[TASKS FOR THIS EXERCISE]:
A - According to the text on recovery policy, what minimum share of the expenditure in each national Recovery and Resilient plan is earmarked for public investments to reach EU climate targets?
B - Decide whether each statement below agrees with the text on recovery policy, answering yes or no and quoting the words of the text that settle it: (i) The Commission's ASGS properly addresses gender equality. (ii) Investments in child and elderly care have proved effective in a number of countries. (iii) Tax justice is one of the most frequent topics Trade Unions address.
C - Summarize the text on recovery policy in three sentences.

A gender-balanced labour market is key to ensuring an inclusive recovery. Although this issue is not properly addressed in the Commission’s ASGS, efforts to boost gender equality should be at the core of national recovery and resilience plans. Member States need to undertake reforms and measures that facilitate entry  and stability in the labour market for women. Investments in child and elderly care, as well as the introduction of individual taxation, are measures that have proved effective in a number of countries.

The Green Deal and the Recovery and Resilience Facility must go hand in hand. For each national Recovery and Resilient plan, Member State, a minimum of 37% of the expenditure is earmarked for public investments to reach the ambitious EU climate targets. Moreover, the “do no harm” principle corresponding to the EU taxonomy regulation should be implemented in the RRF.

Fiscal resources are crucial for the financing of a high level of social protection and quality public services. The adoption of radical redistribution policies is recommended, particularly fair revisions of wage, contribution and taxation policies, as well as combatting undeclared work and the informal economy. Tax justice is one of the most frequent topics addressed by Trade Unions. Increased progressivity on personal income taxation (including capital and reals estate’ gains), reforming  tax laws   favouring  environmentally friendly initiatives  improving tax collection, as well as enhancing the fight against tax evasion and tax avoidance, are considered the key priorities. ETUC demands rapid legislation tied to the  EU budget, through taxes on corporations (especially multinationals), plastics, carbon emissions, digital economy and financial transactions.

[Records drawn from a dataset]
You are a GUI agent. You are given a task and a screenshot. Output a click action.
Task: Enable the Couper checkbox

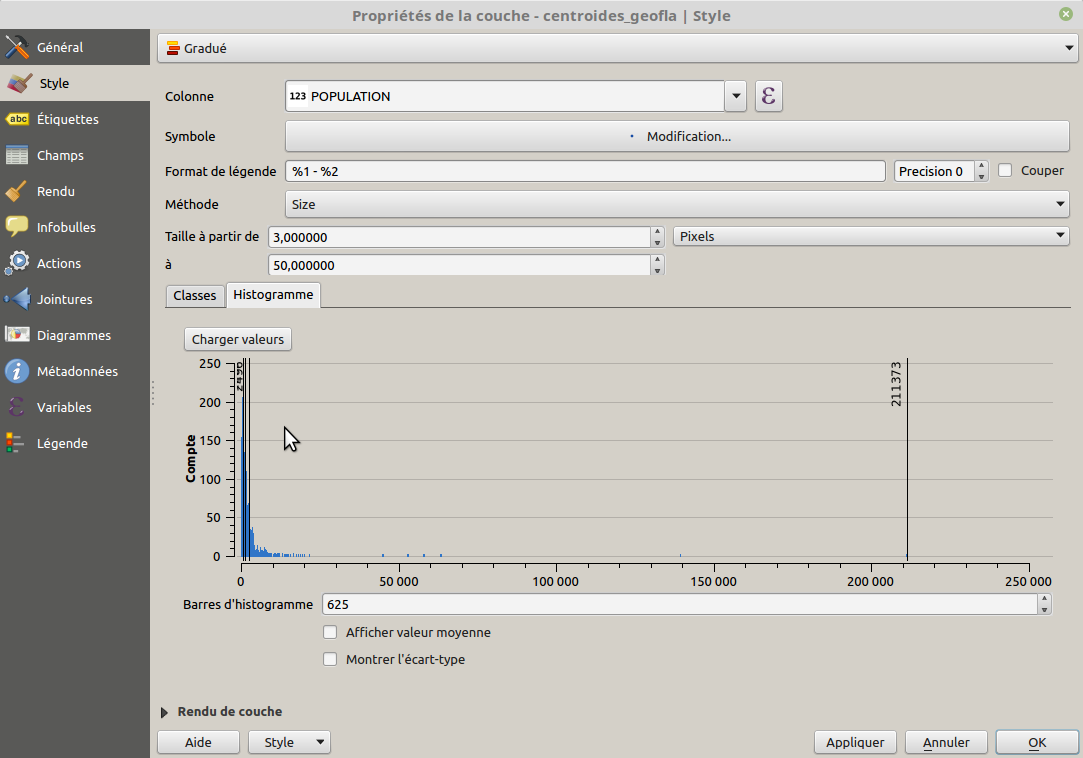tap(1006, 171)
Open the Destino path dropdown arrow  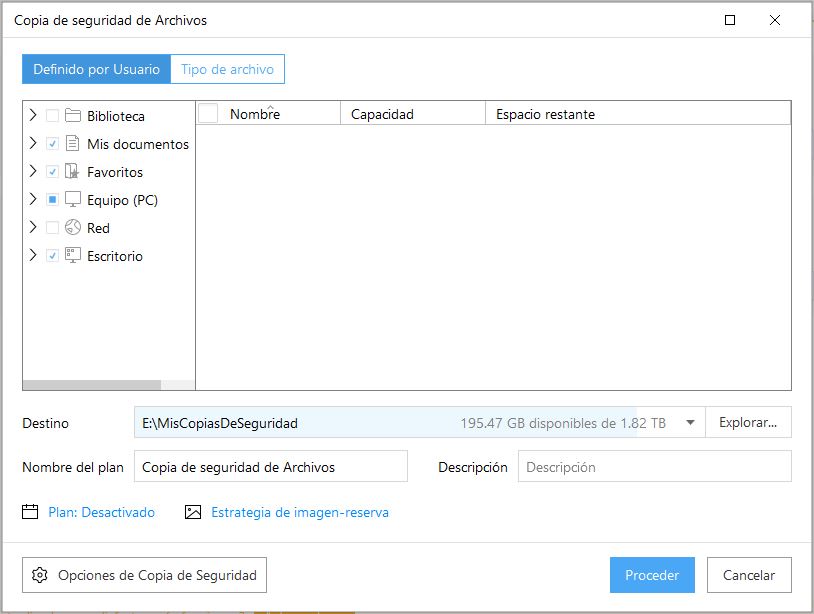[x=690, y=423]
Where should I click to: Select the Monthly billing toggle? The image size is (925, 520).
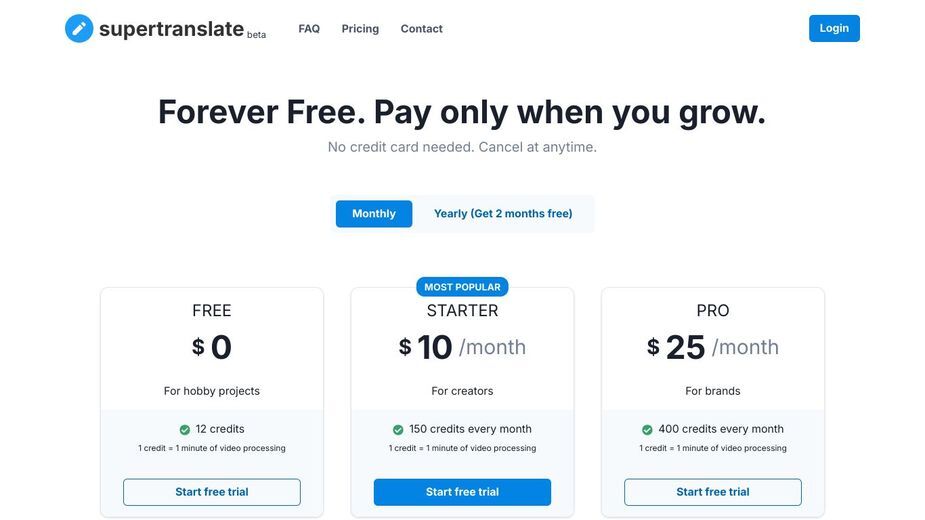tap(374, 214)
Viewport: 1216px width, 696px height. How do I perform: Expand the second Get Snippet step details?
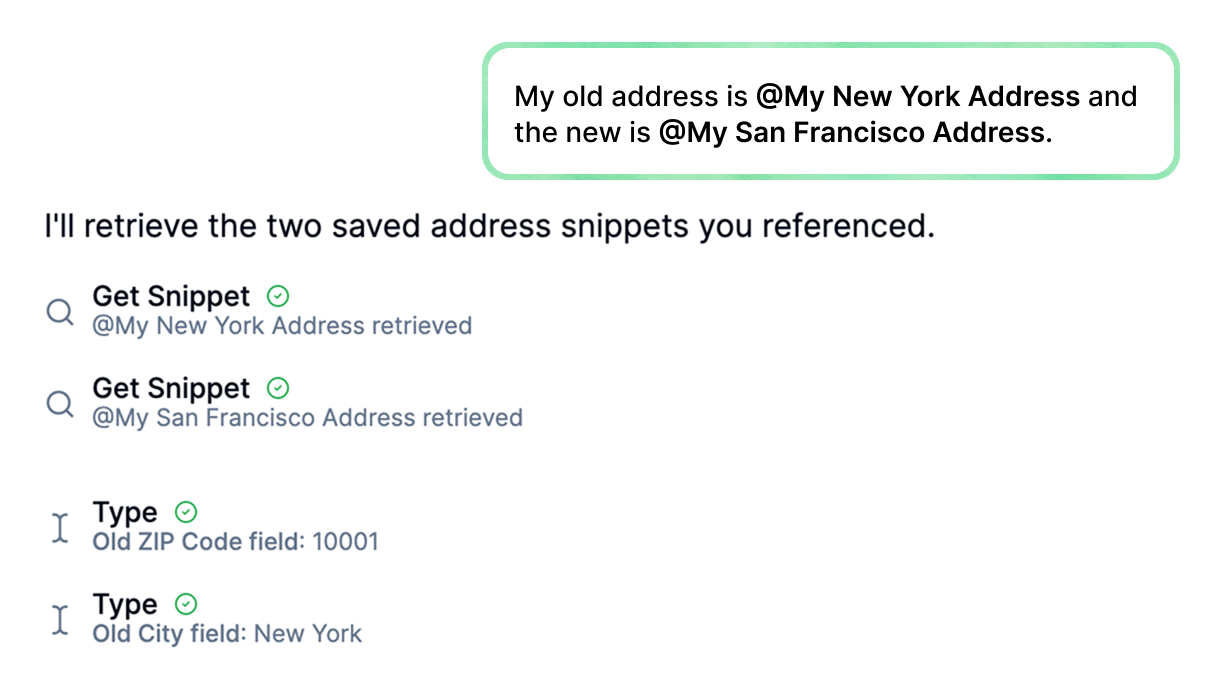(170, 388)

[ANSWERS FOR THE TASKS]:
A - A minimum of 37%.

B -
(i) No: "this issue is not properly addressed in the Commission’s ASGS"
(ii) Yes: "Investments in child and elderly care, as well as the introduction of individual taxation, are measures that have proved effective in a number of countries."
(iii) Yes: "Tax justice is one of the most frequent topics addressed by Trade Unions."

C - A gender-balanced labor market is called key to an inclusive recovery, and Member States are urged to adopt reforms and measures that help women enter and stay in the labor market, such as investments in child and elderly care and individual taxation. The Green Deal and the Recovery and Resilience Facility must go hand in hand, with at least 37% of each national plan's expenditure earmarked for public investments toward EU climate targets and the "do no harm" principle to be implemented in the RRF. Fiscal resources are described as crucial for social protection and quality public services, with recommended measures that include radical redistribution, more progressive personal income taxation, a stronger fight against tax evasion and avoidance, and ETUC's demand for rapid legislation tied to the EU budget through taxes on corporations, plastics, carbon emissions, the digital economy and financial transactions.